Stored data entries
★ ★ ★ ★ ★

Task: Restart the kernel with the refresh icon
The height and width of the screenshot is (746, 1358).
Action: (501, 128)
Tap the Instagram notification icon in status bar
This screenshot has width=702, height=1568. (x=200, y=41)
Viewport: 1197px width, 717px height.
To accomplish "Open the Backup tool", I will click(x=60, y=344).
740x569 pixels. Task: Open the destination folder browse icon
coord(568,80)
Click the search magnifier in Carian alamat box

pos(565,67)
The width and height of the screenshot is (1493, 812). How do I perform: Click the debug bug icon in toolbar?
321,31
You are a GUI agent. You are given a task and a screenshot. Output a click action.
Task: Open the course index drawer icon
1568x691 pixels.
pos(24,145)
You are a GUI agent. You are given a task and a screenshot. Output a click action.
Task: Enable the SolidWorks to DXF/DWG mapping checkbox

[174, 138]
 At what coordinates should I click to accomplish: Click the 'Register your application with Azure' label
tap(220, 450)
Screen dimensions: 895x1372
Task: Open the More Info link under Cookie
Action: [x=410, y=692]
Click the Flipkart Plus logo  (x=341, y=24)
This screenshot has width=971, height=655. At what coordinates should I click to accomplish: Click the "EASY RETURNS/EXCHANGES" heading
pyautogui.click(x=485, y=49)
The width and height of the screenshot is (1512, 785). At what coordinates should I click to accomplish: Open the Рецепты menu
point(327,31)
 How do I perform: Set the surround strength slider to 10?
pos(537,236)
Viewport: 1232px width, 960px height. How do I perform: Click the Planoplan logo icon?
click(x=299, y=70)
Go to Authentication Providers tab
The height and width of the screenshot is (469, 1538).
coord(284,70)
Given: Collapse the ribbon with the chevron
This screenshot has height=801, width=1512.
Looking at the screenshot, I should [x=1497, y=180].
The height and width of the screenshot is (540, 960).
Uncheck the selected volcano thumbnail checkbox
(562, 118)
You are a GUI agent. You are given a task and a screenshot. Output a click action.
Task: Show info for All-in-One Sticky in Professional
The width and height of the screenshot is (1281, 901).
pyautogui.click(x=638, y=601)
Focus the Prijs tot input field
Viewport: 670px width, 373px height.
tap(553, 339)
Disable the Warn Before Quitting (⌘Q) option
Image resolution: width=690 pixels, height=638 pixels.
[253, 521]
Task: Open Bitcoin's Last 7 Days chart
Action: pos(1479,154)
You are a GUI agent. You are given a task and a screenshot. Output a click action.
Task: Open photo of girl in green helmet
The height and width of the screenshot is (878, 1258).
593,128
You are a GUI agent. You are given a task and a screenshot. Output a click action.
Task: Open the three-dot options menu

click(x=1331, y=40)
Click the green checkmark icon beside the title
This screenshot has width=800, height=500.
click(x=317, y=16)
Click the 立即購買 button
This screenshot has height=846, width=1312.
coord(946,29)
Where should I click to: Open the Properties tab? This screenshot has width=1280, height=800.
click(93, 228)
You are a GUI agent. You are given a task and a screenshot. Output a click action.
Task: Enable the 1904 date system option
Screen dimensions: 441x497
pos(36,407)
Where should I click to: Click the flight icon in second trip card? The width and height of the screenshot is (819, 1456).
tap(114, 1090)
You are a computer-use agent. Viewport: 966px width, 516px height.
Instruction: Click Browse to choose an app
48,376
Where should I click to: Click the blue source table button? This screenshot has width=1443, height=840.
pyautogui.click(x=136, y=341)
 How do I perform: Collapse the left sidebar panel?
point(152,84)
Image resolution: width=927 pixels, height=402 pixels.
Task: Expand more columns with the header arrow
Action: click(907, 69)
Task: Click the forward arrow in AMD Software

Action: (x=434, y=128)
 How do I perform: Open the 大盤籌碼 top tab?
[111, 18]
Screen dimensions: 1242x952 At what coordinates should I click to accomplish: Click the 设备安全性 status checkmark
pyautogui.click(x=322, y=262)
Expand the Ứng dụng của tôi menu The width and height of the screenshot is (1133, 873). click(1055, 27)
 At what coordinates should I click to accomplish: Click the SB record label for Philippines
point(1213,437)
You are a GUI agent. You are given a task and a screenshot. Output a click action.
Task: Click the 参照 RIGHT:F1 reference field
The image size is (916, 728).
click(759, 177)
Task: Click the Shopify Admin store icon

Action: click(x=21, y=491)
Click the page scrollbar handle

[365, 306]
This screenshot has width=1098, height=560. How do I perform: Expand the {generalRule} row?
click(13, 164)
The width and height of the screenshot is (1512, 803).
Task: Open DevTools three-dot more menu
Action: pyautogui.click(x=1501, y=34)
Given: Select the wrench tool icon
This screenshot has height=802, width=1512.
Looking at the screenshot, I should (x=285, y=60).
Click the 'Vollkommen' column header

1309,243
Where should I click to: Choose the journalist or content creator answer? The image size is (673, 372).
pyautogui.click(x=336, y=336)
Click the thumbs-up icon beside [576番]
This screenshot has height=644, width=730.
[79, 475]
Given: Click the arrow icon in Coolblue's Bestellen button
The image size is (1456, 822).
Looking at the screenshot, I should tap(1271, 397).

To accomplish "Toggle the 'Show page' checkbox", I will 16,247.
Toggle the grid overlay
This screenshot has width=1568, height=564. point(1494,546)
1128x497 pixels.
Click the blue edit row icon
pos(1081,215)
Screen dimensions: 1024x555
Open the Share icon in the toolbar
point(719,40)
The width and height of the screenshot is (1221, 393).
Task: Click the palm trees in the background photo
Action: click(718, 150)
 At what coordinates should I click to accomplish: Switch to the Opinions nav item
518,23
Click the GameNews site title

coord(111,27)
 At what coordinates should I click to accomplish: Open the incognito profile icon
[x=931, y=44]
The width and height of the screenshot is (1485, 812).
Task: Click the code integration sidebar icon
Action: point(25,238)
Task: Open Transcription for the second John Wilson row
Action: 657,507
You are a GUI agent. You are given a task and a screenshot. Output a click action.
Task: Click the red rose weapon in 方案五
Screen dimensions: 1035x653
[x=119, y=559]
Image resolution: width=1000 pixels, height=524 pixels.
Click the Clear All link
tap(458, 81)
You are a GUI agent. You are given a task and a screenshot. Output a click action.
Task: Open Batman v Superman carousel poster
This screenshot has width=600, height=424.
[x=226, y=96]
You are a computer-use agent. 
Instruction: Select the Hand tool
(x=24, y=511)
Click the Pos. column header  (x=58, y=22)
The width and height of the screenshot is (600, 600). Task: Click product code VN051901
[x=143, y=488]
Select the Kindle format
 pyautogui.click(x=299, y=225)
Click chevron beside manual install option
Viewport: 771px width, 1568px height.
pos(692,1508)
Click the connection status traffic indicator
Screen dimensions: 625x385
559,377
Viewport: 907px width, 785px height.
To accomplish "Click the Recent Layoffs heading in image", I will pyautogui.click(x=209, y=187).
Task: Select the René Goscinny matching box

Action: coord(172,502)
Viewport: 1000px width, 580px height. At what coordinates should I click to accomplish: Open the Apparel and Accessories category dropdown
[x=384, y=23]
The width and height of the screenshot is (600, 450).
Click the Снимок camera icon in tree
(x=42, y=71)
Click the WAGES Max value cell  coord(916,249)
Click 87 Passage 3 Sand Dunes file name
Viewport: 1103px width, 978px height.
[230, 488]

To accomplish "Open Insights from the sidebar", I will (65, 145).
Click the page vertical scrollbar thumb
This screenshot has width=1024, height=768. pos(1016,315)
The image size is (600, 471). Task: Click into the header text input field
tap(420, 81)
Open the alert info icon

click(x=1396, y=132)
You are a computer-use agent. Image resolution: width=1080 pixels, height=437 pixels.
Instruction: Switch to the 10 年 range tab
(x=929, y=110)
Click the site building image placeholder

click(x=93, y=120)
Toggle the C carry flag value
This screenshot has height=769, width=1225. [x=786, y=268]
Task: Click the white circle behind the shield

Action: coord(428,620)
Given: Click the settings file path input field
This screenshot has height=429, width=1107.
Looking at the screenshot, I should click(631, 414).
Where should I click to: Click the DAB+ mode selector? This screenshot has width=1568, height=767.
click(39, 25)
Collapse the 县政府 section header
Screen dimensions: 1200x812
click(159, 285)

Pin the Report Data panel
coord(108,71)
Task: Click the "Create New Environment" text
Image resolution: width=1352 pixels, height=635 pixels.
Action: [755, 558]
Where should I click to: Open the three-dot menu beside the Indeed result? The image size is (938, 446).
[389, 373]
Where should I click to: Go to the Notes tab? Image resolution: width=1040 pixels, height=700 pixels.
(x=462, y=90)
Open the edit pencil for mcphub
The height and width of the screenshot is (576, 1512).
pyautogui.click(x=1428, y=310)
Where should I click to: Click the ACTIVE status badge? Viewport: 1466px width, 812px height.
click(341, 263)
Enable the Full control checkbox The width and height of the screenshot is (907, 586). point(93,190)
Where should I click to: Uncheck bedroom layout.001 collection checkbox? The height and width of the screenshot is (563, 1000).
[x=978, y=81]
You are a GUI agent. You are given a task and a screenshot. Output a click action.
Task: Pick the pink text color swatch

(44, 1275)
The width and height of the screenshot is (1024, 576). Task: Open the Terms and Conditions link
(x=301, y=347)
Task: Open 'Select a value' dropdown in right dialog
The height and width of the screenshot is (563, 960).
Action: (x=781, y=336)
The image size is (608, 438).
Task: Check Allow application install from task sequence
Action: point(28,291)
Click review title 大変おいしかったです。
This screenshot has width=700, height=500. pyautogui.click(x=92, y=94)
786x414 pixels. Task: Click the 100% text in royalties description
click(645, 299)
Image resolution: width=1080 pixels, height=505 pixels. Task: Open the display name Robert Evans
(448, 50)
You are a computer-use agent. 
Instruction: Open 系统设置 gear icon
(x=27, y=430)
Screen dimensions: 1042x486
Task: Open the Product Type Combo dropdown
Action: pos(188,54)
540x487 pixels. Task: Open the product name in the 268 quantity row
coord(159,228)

★ ★ ★ ★ ★

THE TASK
Find and copy each line above holding "will".

RESPONSE AREA
To accomplish "Open the Backup tool", I will click(x=60, y=344).
To accomplish "Toggle the 'Show page' checkbox", I will 16,247.
To accomplish "Click the Recent Layoffs heading in image", I will pyautogui.click(x=209, y=187).
To accomplish "Open Insights from the sidebar", I will (65, 145).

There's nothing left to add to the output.